Wesentliche Erkenntnisse für die Praxis
1. Substantiierter Vortrag erforderlich
Arbeitnehmer, die sich auf den Schutz des § 36 HinSchG berufen wollen, müssen konkret und nachvollziehbar darlegen,
- welche Verstöße sie gemeldet haben,
- dass diese Verstöße unter den sachlichen Anwendungsbereich des HinSchG fallen (z.B. Straftaten, Ordnungswidrigkeiten, bestimmte Verstöße gegen EU-Recht),
- und dass eine Meldung über die vorgesehenen internen oder externen Kanäle erfolgt ist.
Pauschale Hinweise oder bloße Meinungsverschiedenheiten im Rahmen der täglichen Arbeit reichen nicht aus, um in den Genuss des Schutzbereichs von § 36 HinSchG zu kommen.

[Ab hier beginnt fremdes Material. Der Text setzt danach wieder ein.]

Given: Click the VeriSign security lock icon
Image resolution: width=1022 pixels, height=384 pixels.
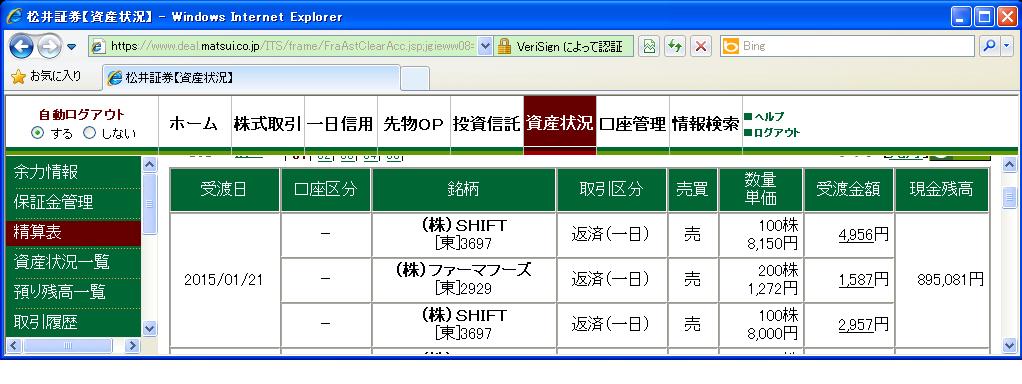Looking at the screenshot, I should point(504,46).
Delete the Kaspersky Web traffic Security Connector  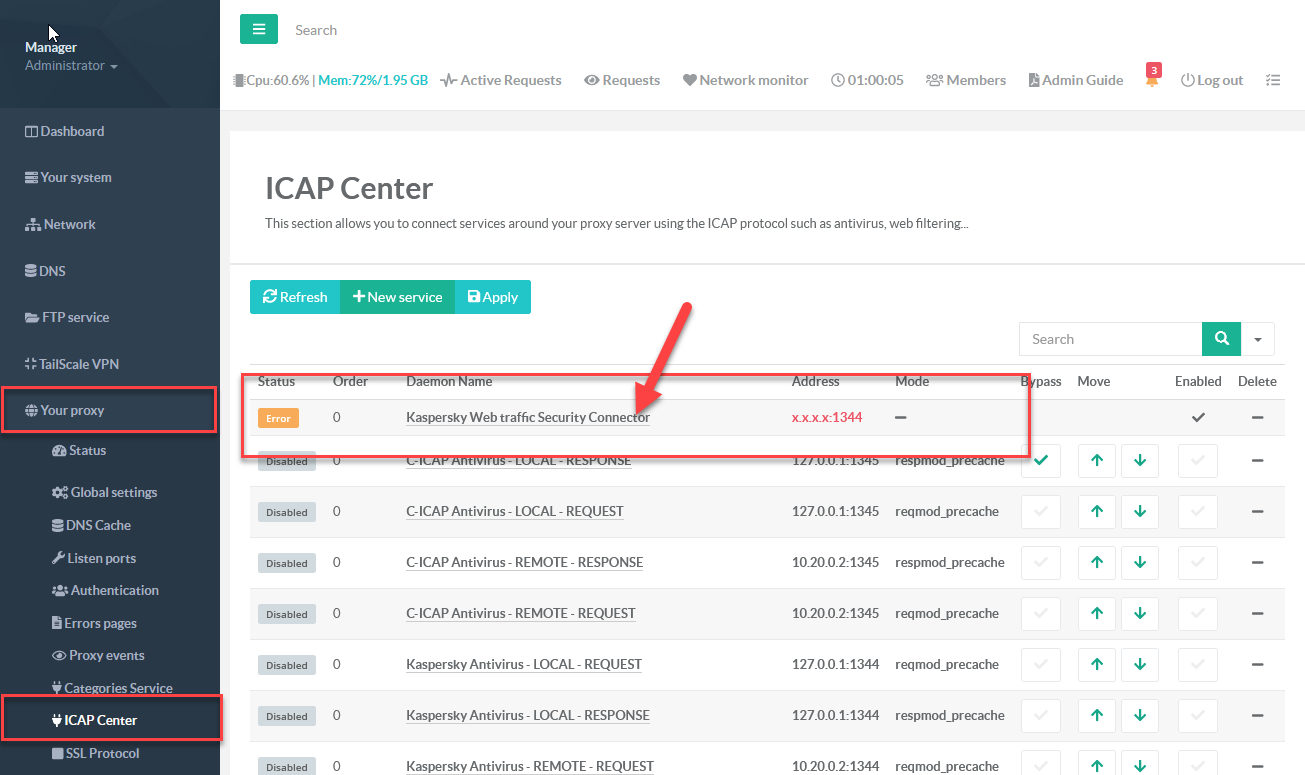click(x=1257, y=417)
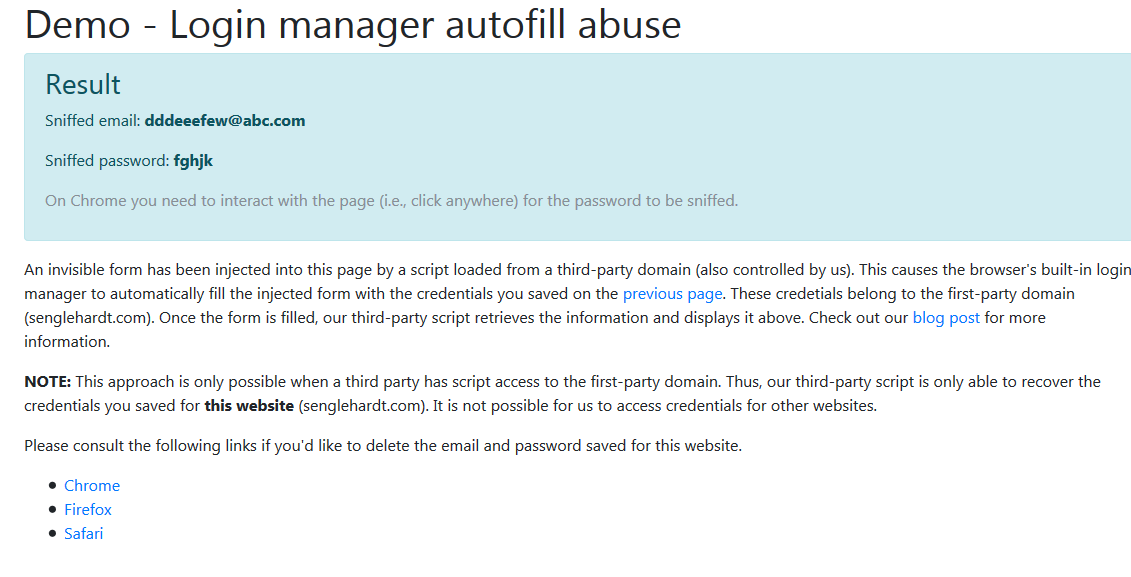This screenshot has width=1131, height=577.
Task: Click the "Sniffed password:" label
Action: click(x=107, y=160)
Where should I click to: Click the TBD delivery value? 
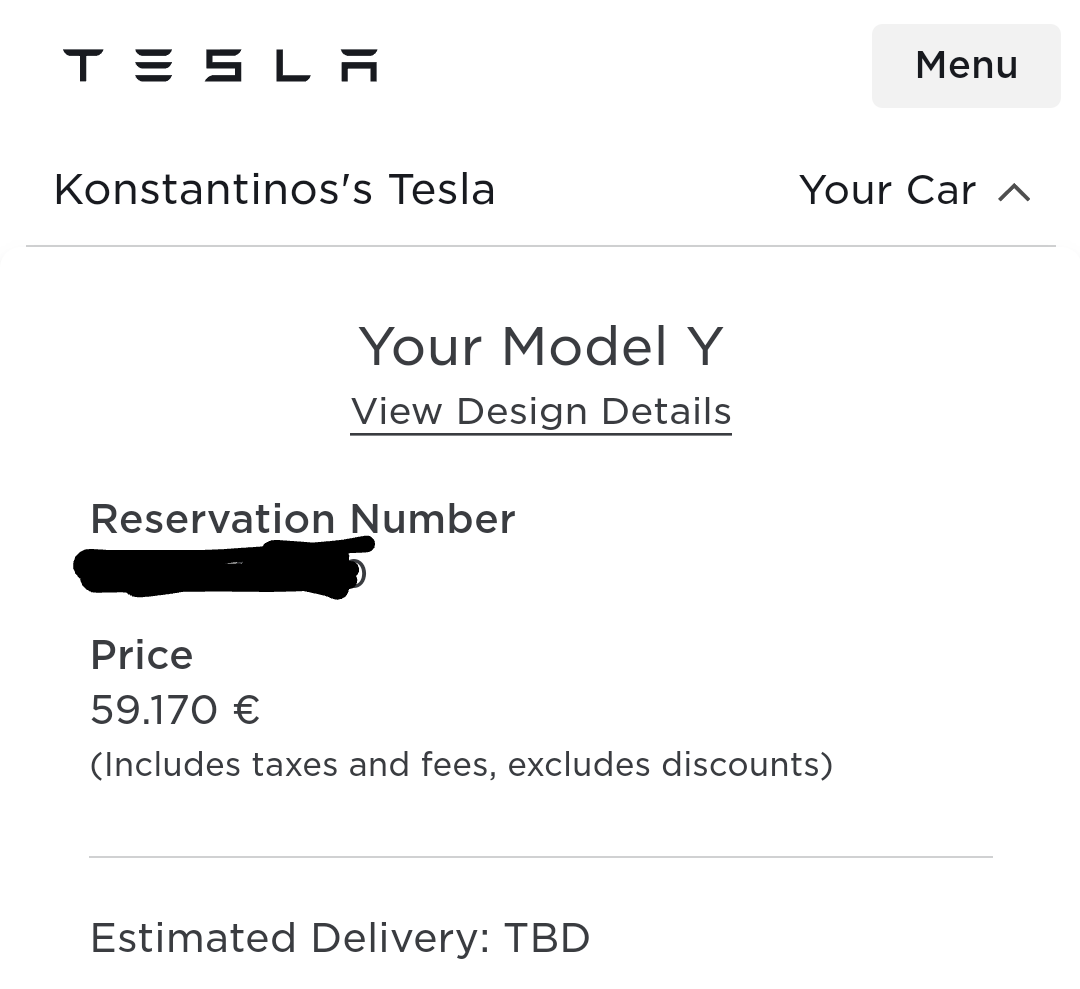click(546, 939)
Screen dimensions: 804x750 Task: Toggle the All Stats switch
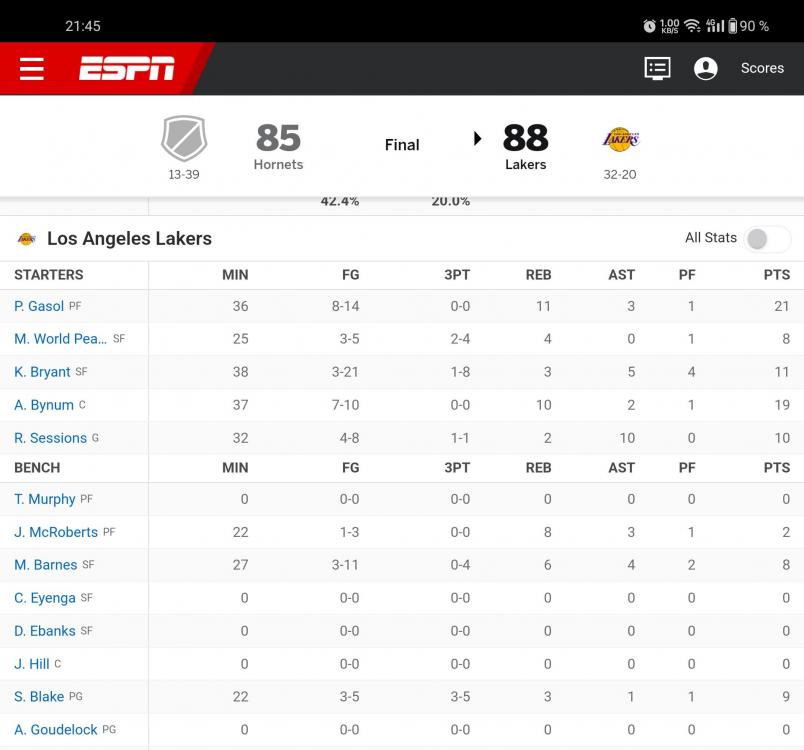[767, 239]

2. Beweislast und Beweislastumkehr
Die Darlegungs- und Beweislast für das Vorliegen einer rechtmäßigen Meldung und einer nachfolgenden Benachteiligung liegt zunächst beim Arbeitnehmer. Erst wenn diese Voraussetzungen schlüssig dargelegt sind, greift die Beweislastumkehr des § 36 Abs. 2 HinSchG hinsichtlich der Kausalität zwischen Meldung und Benachteiligung. Dann muss der Arbeitgeber beweisen, dass die Kündigung aus anderen Gründen erfolgte.
3. Schutzbereich des HinSchG ist eng auszulegen
Nicht jede interne rechtliche Einschätzung oder allgemeine Compliance-Tätigkeit ist vom Hinweisgeberschutz umfasst. Der Schutz greift nur bei Meldungen, die einen in § 2 HinSchG genannten Rechtsbereich betreffen. Insoweit ist der Arbeitnehmer darlegungs- und beweisbelastet.
4. Formale Anforderungen an die Meldung
Der Hinweisgeber muss die vorgesehenen Meldewege nutzen. Eine bloße Mitteilung an den Vorgesetzten genügt in der Regel nicht, wenn ein internes oder externes Meldesystem vorhanden ist.
5. Kündigung kann trotz Probezeit unwirksam sein – aber nur bei Repressalie
Auch während der Probezeit oder im Kleinbetrieb kann eine Kündigung unwirksam sein, wenn sie als Repressalie gegen einen Hinweisgeber erfolgt. Allerdings muss der Zusammenhang zwischen Meldung und Kündigung vom Arbeitnehmer klar und substantiiert dargelegt werden.
6. Arbeitgeber sollten Entscheidungsprozesse dokumentieren
Für Arbeitgeber empfiehlt es sich, die Gründe für eine Kündigung – insbesondere bei Mitarbeitern, die Hinweise gemeldet haben – sorgfältig zu dokumentieren. So kann im Streitfall nachgewiesen werden, dass die Kündigung unabhängig von einer etwaigen Meldung erfolgte.
Praxistipp
Arbeitnehmer, die sich auf den Schutz des HinSchG berufen möchten, sollten ihre Hinweise möglichst konkret, dokumentiert und über die vorgesehenen Kanäle abgeben. Arbeitgeber sollten ihre Compliance-Strukturen klar definieren und im Fall von Kündigungen die Entscheidungsfindung nachvollziehbar festhalten. Das Urteil des LAG Niedersachsen verdeutlicht, dass der Schutz des HinSchG nicht automatisch für jede interne Kritik oder rechtliche Einschätzung gilt. Nur wer die gesetzlichen Voraussetzungen erfüllt und seine Hinweise formal korrekt meldet, kann sich auf den besonderen Schutz berufen.